- Opening Delimiter -

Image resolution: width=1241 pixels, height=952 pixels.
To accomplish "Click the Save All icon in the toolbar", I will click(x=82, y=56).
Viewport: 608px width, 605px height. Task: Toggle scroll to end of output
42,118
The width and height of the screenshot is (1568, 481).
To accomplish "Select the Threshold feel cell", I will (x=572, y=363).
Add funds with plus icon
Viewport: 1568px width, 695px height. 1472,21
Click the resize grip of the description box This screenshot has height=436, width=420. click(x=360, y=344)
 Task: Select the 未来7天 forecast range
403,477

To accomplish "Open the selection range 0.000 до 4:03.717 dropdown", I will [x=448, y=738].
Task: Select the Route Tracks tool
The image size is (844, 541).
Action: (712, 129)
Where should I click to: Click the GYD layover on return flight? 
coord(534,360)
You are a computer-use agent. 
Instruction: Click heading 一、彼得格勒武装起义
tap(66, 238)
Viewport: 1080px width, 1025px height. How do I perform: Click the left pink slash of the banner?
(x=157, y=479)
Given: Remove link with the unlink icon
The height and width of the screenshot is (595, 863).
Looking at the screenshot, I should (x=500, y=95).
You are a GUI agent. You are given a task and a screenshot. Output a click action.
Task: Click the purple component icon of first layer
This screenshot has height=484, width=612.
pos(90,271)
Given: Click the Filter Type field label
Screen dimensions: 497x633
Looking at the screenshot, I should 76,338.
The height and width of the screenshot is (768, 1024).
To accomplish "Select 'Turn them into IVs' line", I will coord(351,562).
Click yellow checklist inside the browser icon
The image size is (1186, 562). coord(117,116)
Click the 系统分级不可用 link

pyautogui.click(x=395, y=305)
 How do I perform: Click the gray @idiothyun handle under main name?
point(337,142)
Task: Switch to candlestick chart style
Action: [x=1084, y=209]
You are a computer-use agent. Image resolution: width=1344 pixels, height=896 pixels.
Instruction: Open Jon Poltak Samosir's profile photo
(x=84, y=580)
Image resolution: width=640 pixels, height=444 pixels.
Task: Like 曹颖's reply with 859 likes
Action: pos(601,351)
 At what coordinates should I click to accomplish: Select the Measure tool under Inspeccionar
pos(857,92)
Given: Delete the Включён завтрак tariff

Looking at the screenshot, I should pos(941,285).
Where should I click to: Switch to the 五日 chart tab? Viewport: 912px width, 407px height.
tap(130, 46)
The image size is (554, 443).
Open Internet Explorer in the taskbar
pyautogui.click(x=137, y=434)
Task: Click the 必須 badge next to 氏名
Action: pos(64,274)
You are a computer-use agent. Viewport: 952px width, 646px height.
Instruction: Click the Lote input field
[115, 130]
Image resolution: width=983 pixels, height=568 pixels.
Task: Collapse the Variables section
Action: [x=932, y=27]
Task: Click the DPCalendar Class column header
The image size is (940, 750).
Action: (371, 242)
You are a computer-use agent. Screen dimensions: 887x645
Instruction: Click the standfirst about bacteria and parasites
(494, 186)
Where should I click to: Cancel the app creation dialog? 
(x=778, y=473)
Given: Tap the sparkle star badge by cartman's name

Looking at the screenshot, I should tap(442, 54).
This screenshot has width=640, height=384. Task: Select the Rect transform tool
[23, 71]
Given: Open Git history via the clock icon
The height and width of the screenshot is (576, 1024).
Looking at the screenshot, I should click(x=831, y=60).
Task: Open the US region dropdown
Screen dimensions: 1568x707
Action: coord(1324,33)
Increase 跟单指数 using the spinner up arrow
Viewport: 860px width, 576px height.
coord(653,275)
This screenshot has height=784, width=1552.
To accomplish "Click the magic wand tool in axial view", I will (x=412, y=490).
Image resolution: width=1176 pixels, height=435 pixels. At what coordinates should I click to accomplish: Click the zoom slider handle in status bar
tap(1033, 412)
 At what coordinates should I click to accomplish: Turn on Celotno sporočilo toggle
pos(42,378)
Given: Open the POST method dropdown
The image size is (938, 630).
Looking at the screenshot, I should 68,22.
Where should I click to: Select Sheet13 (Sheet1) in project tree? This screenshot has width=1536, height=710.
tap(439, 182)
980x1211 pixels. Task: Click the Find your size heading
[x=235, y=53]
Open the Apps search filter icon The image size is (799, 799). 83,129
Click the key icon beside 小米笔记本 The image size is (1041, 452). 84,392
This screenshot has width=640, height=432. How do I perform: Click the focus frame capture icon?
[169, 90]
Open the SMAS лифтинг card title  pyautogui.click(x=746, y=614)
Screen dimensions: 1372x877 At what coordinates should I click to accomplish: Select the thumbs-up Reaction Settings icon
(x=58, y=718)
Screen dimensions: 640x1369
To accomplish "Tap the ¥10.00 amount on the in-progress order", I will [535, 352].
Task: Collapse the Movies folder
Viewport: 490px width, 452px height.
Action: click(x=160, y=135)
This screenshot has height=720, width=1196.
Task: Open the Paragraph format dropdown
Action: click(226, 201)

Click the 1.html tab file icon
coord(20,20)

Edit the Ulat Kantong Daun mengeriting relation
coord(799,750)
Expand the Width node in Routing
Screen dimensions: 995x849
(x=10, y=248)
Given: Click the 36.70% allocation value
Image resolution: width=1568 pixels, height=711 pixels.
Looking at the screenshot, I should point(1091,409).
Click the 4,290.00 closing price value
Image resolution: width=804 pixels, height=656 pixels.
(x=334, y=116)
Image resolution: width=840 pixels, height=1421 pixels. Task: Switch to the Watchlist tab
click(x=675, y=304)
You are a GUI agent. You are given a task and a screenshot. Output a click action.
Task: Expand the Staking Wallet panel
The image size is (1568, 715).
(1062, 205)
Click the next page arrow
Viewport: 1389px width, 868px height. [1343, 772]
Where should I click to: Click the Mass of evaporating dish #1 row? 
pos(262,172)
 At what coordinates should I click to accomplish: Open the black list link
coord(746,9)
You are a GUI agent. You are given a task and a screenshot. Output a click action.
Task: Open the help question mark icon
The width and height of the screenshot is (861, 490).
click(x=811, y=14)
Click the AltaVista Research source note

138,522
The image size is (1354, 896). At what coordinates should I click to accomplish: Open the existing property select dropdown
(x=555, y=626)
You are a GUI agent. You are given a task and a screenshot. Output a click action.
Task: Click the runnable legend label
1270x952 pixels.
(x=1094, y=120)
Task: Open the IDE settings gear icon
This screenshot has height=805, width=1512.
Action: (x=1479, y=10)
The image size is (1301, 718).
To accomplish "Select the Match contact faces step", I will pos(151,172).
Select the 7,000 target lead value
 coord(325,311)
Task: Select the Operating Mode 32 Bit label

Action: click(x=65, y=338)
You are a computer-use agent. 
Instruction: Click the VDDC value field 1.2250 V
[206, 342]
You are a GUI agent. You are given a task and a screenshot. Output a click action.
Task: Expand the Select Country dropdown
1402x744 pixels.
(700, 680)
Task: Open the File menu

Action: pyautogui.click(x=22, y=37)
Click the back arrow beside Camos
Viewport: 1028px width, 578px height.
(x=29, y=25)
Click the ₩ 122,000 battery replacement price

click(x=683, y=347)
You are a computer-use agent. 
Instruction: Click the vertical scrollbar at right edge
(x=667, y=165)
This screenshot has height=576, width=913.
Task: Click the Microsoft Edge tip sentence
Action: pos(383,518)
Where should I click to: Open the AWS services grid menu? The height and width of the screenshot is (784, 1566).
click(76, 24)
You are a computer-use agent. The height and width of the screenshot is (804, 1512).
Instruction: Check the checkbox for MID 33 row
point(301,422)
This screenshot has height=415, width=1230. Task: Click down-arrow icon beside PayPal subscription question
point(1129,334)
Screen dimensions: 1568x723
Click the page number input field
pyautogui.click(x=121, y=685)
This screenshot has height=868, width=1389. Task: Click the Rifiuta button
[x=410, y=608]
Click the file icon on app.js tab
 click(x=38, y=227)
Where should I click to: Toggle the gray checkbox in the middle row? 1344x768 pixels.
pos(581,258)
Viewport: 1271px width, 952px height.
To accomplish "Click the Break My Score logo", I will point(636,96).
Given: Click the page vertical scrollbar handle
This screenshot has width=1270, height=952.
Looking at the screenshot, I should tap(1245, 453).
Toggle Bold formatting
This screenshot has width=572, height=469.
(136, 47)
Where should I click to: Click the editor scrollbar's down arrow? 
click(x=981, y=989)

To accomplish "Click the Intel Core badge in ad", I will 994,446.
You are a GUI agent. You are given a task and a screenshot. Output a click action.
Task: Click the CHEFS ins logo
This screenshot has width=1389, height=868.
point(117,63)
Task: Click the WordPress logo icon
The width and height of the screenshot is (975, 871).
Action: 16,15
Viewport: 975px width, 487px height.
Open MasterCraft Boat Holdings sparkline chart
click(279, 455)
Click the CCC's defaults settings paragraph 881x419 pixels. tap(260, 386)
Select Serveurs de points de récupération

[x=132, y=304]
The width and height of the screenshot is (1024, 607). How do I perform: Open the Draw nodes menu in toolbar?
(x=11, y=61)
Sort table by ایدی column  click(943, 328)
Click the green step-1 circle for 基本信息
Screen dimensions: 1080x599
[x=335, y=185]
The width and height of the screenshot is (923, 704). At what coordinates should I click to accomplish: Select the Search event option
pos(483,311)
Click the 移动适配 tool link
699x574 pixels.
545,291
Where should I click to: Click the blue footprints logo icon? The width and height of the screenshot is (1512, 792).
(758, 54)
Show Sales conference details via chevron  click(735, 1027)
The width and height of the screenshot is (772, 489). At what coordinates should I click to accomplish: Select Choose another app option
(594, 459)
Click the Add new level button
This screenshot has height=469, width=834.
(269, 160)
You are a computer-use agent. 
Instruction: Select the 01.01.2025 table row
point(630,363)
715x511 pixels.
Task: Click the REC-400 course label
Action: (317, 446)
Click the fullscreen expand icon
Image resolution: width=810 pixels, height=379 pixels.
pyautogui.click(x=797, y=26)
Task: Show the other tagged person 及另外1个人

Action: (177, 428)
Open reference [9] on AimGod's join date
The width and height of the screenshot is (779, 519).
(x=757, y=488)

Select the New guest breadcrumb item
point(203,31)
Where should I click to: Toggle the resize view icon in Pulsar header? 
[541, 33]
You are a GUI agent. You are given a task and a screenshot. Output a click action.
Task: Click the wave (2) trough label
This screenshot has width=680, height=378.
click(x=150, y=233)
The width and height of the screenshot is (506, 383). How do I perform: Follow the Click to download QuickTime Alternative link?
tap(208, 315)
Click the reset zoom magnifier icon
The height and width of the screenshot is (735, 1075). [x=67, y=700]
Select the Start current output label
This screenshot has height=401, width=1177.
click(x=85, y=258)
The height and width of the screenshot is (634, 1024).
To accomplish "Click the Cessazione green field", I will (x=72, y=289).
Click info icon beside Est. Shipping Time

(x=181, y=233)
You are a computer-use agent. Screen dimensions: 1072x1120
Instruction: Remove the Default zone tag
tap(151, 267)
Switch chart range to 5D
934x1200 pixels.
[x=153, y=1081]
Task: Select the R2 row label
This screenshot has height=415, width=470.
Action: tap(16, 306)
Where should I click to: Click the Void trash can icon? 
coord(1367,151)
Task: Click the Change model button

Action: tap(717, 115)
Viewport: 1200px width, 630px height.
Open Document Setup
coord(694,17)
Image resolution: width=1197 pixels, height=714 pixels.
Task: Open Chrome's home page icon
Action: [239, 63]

- Closing Delimiter -

Take from the listing above each line containing "green".

Solution for this task
Click the green step-1 circle for 基本信息
To accomplish "Click the Cessazione green field", I will (x=72, y=289).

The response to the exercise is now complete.